Please repeat exactly the lines below from the one containing "Where should I click to: Click the floppy" down to the one containing "You are a computer-use agent. The", both included, and nothing else.

> **GIVEN ENTRIES**
------

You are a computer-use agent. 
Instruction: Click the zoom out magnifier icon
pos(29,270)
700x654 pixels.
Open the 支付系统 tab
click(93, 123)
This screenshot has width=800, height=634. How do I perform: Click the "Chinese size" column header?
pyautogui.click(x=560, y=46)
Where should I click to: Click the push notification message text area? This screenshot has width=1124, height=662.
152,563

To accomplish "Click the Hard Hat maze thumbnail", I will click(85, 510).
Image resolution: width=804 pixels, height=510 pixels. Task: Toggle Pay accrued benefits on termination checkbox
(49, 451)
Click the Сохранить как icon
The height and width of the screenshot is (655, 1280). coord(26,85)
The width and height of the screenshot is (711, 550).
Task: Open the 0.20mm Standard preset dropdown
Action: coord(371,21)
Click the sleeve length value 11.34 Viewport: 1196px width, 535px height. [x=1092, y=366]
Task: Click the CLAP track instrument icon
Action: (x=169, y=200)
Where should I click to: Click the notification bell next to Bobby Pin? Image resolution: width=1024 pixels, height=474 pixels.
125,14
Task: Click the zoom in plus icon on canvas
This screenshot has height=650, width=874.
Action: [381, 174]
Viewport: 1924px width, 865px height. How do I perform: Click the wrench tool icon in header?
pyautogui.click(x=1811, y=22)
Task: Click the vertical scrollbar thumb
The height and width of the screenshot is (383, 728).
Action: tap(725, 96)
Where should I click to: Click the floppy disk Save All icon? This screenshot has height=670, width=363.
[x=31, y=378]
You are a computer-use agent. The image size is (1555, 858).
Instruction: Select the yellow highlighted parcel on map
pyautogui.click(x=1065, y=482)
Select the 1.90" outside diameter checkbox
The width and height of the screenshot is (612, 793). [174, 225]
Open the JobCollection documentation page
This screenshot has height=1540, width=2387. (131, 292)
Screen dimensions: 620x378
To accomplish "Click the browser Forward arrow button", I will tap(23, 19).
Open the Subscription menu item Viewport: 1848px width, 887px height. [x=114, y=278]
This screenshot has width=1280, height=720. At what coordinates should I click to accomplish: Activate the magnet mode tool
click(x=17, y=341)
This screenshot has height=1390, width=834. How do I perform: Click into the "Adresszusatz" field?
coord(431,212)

------

> **REPLY TO THE EXERCISE**
Where should I click to: Click the floppy disk Save All icon? This screenshot has height=670, width=363.
[x=31, y=378]
You are a computer-use agent. The image size is (1555, 858).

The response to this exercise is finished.